------ Текст для чтения ------
Максим Горький
Шрифт:
Не будучи знакомы, Горький и Ромен Роллан регулярно переписывались в духе горячей дружбы и взаимного уважения. Большое место в их письмах было отведено политической и культурной жизни, социалистической идеологии, но также они нередко касались своей писательской профессии. Когда Ромен Роллан похвалил «Мои университеты», незадолго перед этим переведенные на французский, Горький ответил 6 ноября 1923 года, что не заслуживает такой снисходительности: он свои ошибки знает, и самая серьезная – торопливое желание поскорее рассказать все, что увидел, все, что знает, что волнует. И определил свой идеал так: писать, как Флобер. В своем ответе Ромен Роллан защищал непосредственные, спонтанные произведения Горького, противопоставляя их бездушному совершенству творений его французского примера для подражания. Однако Горький оставался при своем мнении. Так они говорили друг с другом, честно и откровенно, находясь в разных странах. Иногда Горький протягивал тонкий листок бумаги, исписанный четким элегантным почерком, похожим, по его словам, на арабские тексты, Нине Берберовой, прося ее перевести письмо его далекого друга Ромена Роллана на русский. Вечером приносил ей набросок своего ответа, и Нина Берберова переводила его на французский.
------ Данные набора ------
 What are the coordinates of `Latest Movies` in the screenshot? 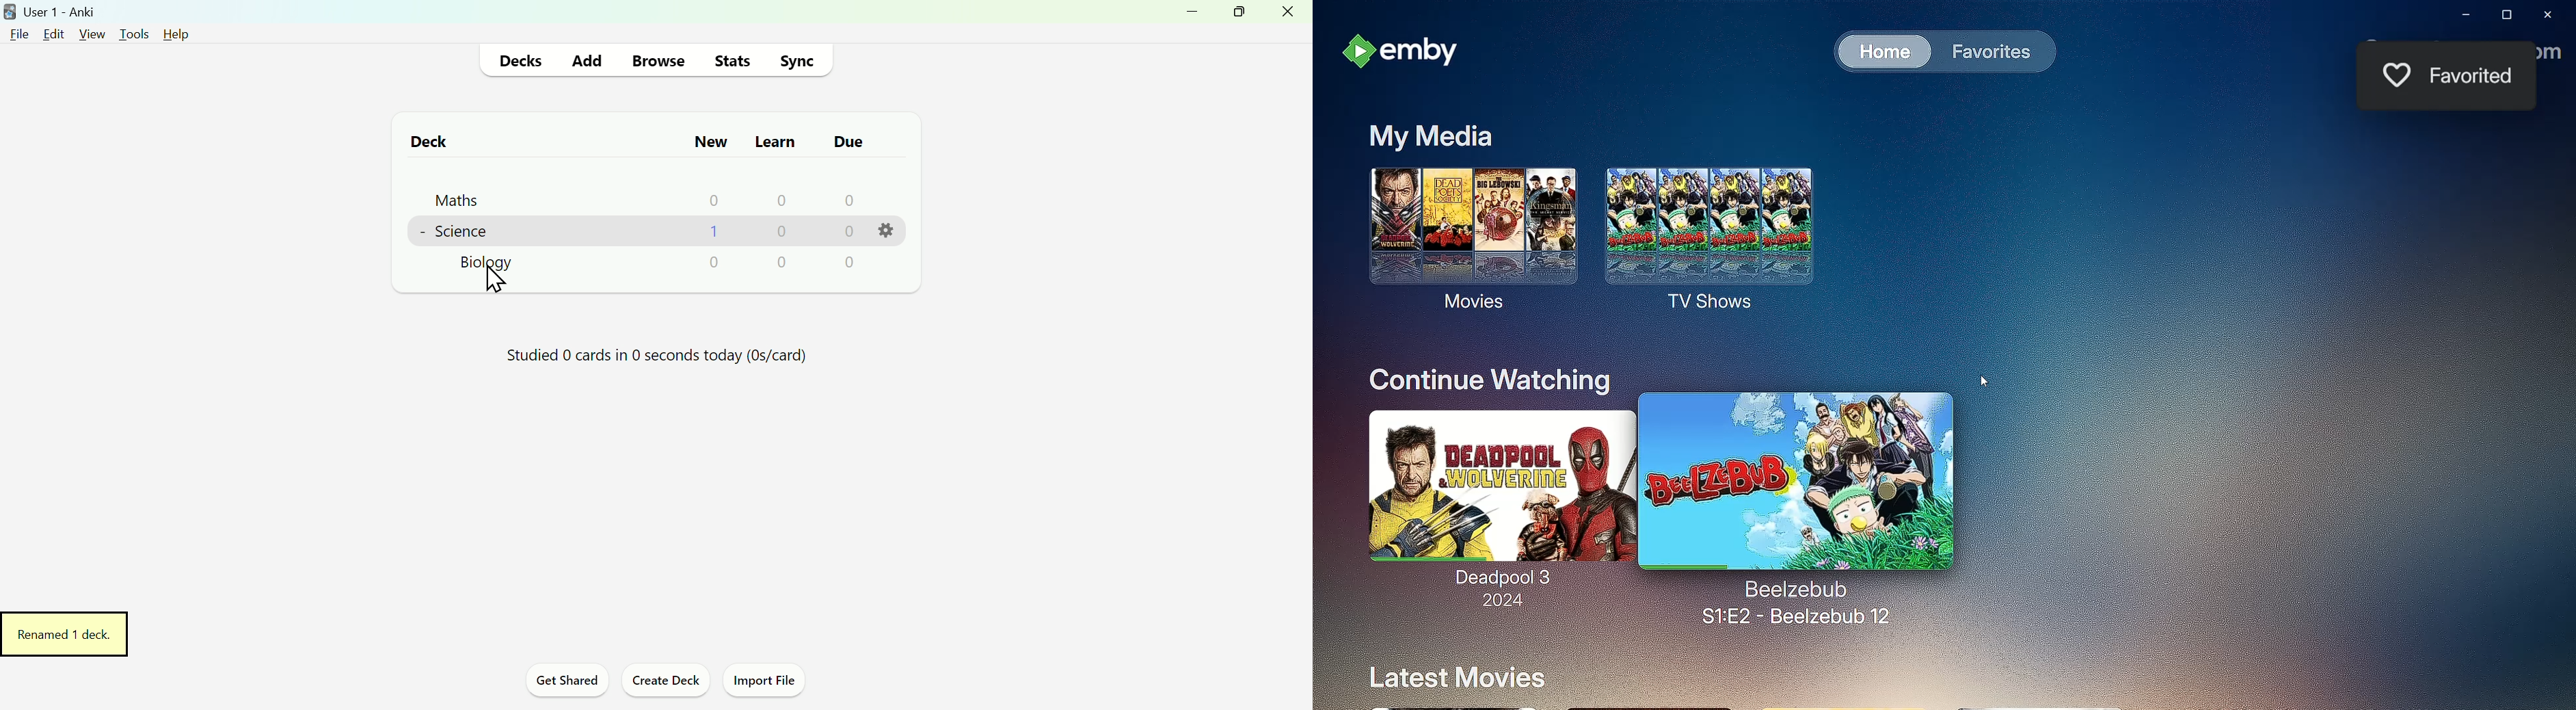 It's located at (1457, 676).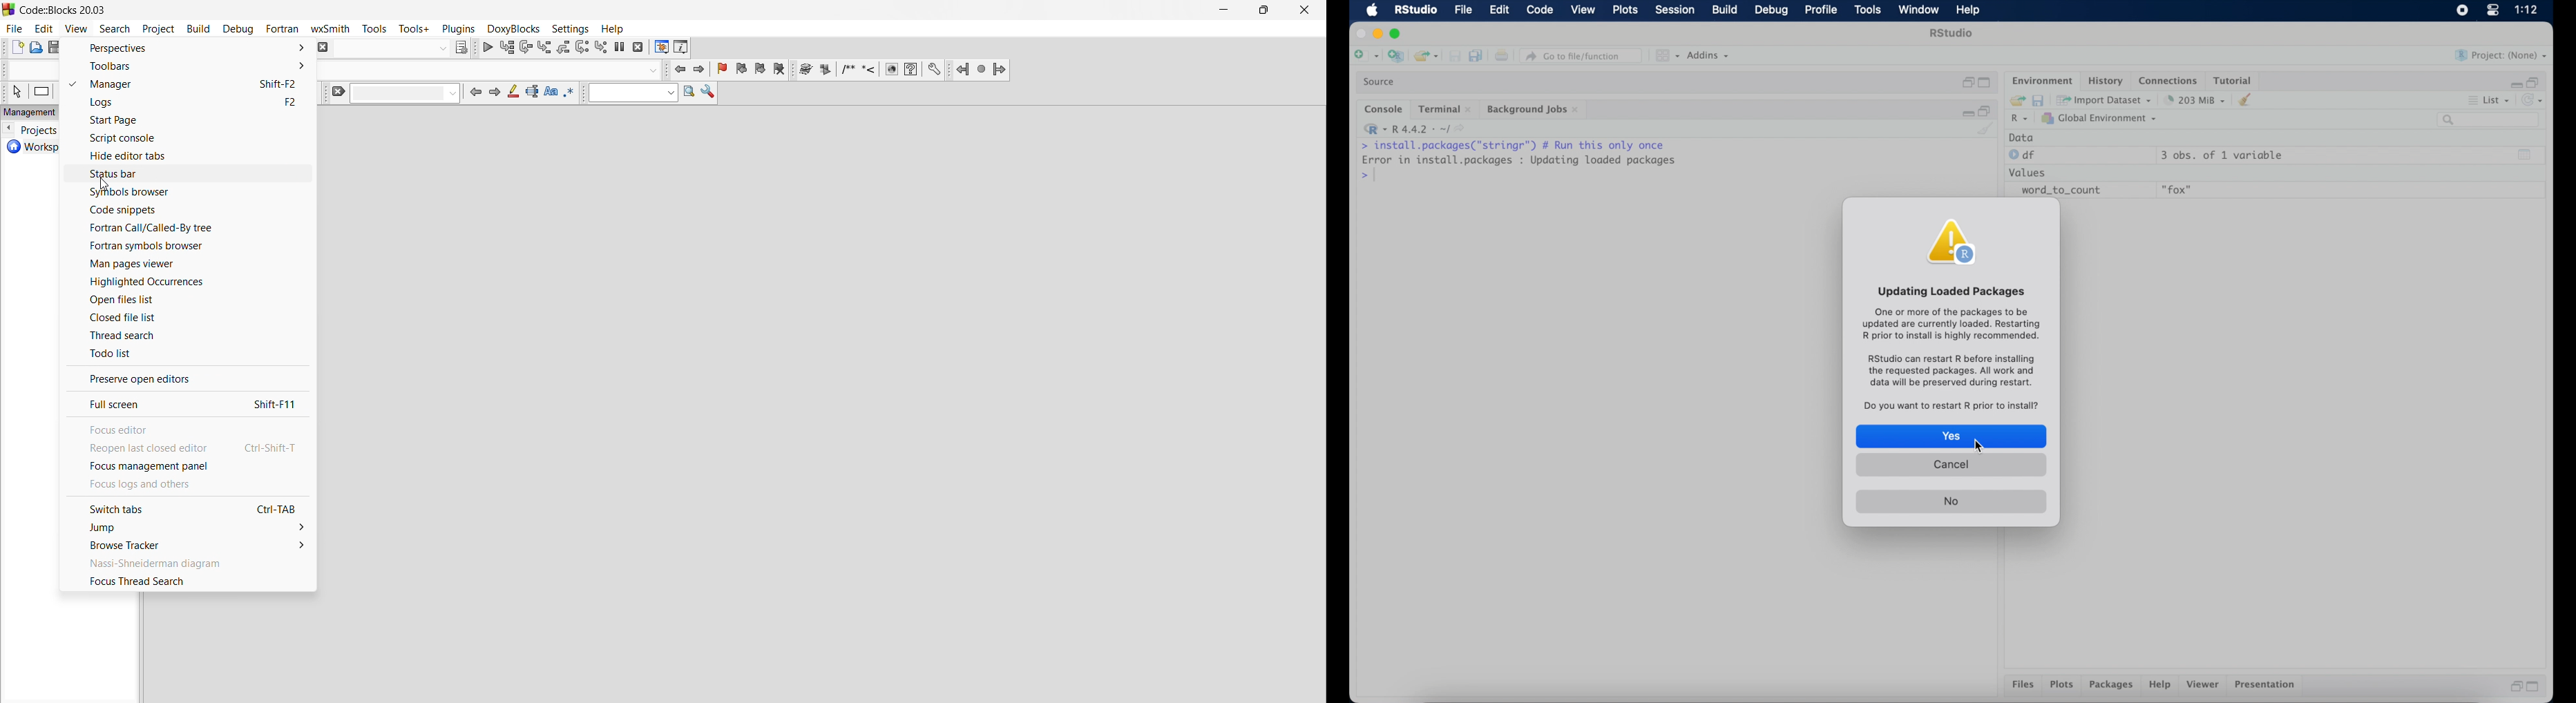  Describe the element at coordinates (18, 48) in the screenshot. I see `new file` at that location.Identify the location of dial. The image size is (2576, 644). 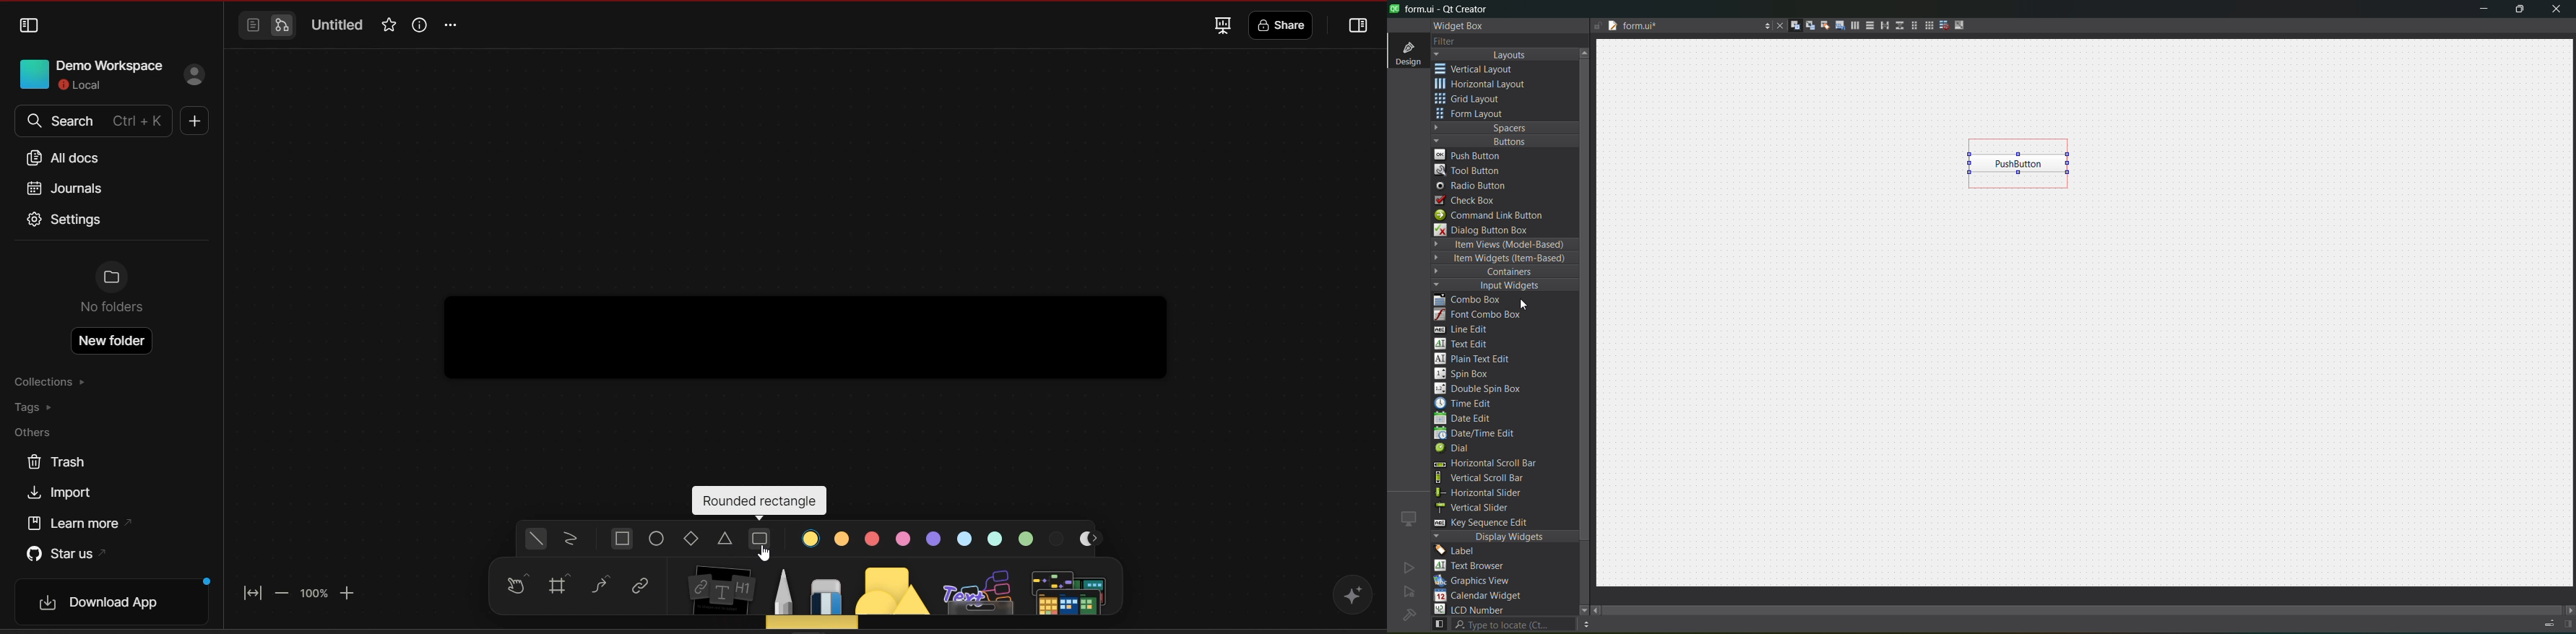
------
* [Цель]
Переведите на английский язык предложение из текста о переписке Горького и Ромена Роллана: «Так они говорили друг с другом, честно и откровенно, находясь в разных странах».

* [Готовый ответ]
Thus they spoke with each other, honestly and frankly, while living in different countries.